-- Begin TEXT SHOWN --
The technology described herein relates to an identification code for representing identification information in multiple digits.

BACKGROUND ART

Japanese Unexamined Patent Application Publication No. 2000-123129 describes a character code including multiple dots on a loop path. At least one of the dots is different from the other dots. Such a character code requires less space than a barcode (one-dimensional code). Furthermore, a two-dimensional code, which has been recently developed, contains more information and requires less space than the conventional barcode (one-dimensional code).
For example, in a manufacturing process of a product, identification information such as a lot number is assigned to an object, such as a manufacturing unit, in some cases. The identification information may be required to be printed on the object. However, the object does not have a printable space large enough for the identification information in many cases. In such cases, the above-described two-dimensional code, for example, may be printed on the object. The identification number and the accompanying information is readable by using a reader. However, some objects are too small to have even the above-described character code or the two-dimensional code, for example. Furthermore, if an object has non-coded identification information, the identification information is readable with human eyes. However, if an object has the character code or the two-dimensional code, for example, the identification information is hardly readable with human eyes.
-- End TEXT SHOWN --
-- Begin DATA PROVIDED --
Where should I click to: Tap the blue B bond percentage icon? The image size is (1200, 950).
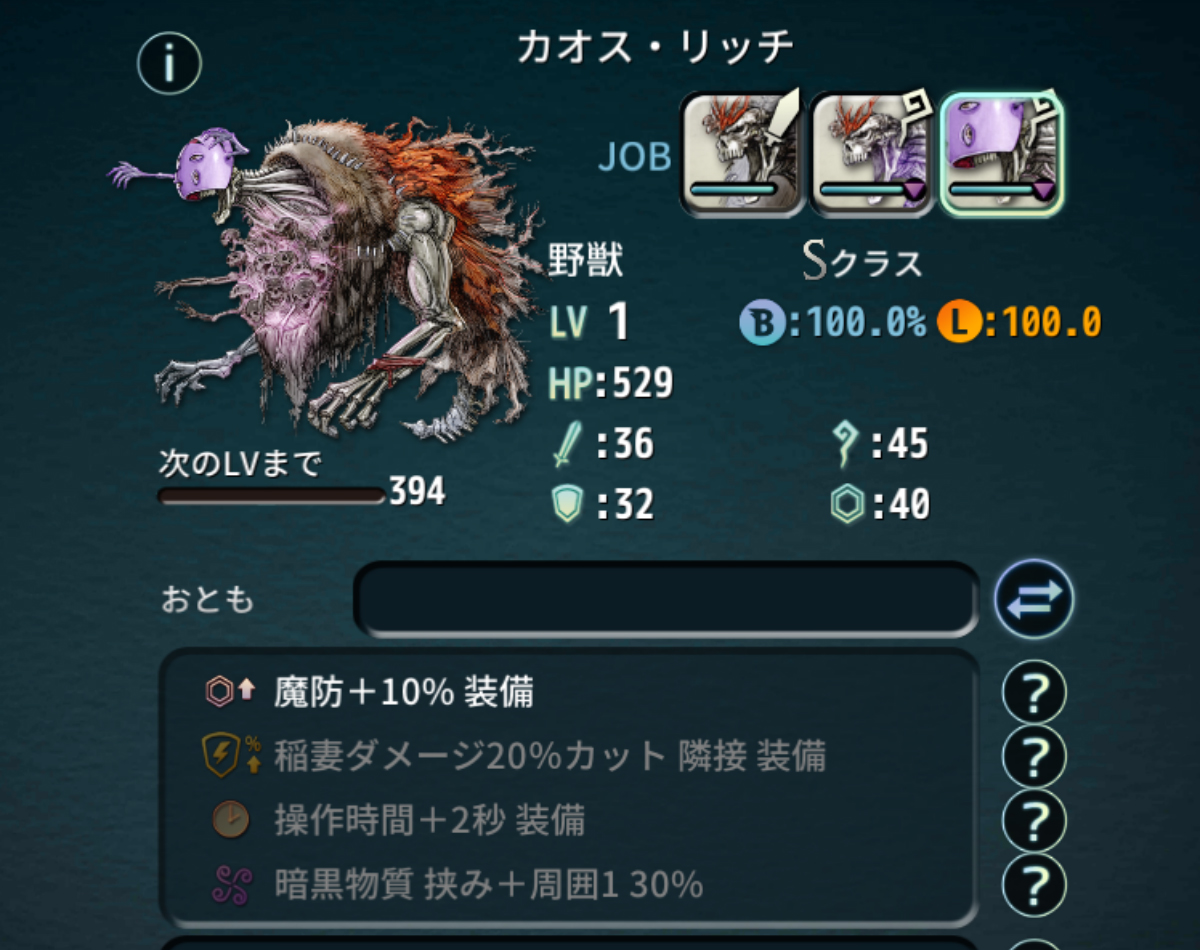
-- End DATA PROVIDED --
» PROBLEM DESCRIPTION:
Can you reproduce the identification-code text above word for word, from "Japanese Unexamined Patent" to "conventional barcode (one-dimensional code)."?

» SOLUTION FOR THIS TASK:
Japanese Unexamined Patent Application Publication No. 2000-123129 describes a character code including multiple dots on a loop path. At least one of the dots is different from the other dots. Such a character code requires less space than a barcode (one-dimensional code). Furthermore, a two-dimensional code, which has been recently developed, contains more information and requires less space than the conventional barcode (one-dimensional code).